» Data excerpts:
====

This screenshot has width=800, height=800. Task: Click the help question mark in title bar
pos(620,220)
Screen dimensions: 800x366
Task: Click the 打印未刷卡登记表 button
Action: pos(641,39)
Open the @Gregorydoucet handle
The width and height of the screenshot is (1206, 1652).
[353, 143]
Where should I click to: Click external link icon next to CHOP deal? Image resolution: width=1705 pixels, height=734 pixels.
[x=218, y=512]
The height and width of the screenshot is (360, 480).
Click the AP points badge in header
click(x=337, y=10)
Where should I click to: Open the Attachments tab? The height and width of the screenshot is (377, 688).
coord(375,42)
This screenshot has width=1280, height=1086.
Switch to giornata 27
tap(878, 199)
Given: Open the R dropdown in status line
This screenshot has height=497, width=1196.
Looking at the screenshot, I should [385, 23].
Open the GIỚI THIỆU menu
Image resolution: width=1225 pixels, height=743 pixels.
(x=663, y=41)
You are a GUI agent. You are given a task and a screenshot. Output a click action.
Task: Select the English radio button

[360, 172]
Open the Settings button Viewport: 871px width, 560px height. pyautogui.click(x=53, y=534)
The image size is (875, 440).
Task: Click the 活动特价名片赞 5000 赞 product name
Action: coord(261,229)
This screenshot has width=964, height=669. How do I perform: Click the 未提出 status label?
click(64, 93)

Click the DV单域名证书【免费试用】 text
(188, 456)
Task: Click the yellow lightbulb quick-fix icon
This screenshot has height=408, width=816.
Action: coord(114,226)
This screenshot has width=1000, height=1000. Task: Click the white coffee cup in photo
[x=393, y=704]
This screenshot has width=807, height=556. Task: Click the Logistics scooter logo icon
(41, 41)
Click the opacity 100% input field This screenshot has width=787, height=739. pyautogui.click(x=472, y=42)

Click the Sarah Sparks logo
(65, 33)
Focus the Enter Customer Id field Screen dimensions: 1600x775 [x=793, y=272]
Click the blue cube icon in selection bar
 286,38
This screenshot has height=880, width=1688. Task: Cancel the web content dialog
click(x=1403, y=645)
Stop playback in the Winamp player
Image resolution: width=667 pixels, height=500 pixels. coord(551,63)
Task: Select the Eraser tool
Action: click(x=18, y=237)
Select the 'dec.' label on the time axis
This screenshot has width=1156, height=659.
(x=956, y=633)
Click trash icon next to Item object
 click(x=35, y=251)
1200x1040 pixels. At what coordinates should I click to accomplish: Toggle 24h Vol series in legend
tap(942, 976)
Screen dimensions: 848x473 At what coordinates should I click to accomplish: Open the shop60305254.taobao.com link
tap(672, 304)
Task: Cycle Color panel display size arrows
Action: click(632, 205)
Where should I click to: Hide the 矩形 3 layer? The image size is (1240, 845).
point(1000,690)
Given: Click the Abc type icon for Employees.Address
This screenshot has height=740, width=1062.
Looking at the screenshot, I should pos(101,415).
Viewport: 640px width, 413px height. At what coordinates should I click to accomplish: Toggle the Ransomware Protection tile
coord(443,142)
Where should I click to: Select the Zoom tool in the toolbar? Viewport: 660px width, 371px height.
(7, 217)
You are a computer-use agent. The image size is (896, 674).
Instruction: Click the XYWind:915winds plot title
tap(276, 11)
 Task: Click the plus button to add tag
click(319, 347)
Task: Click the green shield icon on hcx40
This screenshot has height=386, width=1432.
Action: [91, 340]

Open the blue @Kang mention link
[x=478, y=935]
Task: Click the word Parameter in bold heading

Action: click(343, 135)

====

» DIRECTIONS:
Find the line with "This screenshot has width=1156, height=659." in the entries above. Retype it and each line after it, exactly, through the line with "Given: Click the", and stop there.

» WRITTEN SOLUTION:
This screenshot has width=1156, height=659.
(x=956, y=633)
Click trash icon next to Item object
 click(x=35, y=251)
1200x1040 pixels. At what coordinates should I click to accomplish: Toggle 24h Vol series in legend
tap(942, 976)
Screen dimensions: 848x473 At what coordinates should I click to accomplish: Open the shop60305254.taobao.com link
tap(672, 304)
Task: Cycle Color panel display size arrows
Action: click(632, 205)
Where should I click to: Hide the 矩形 3 layer? The image size is (1240, 845).
point(1000,690)
Given: Click the Abc type icon for Employees.Address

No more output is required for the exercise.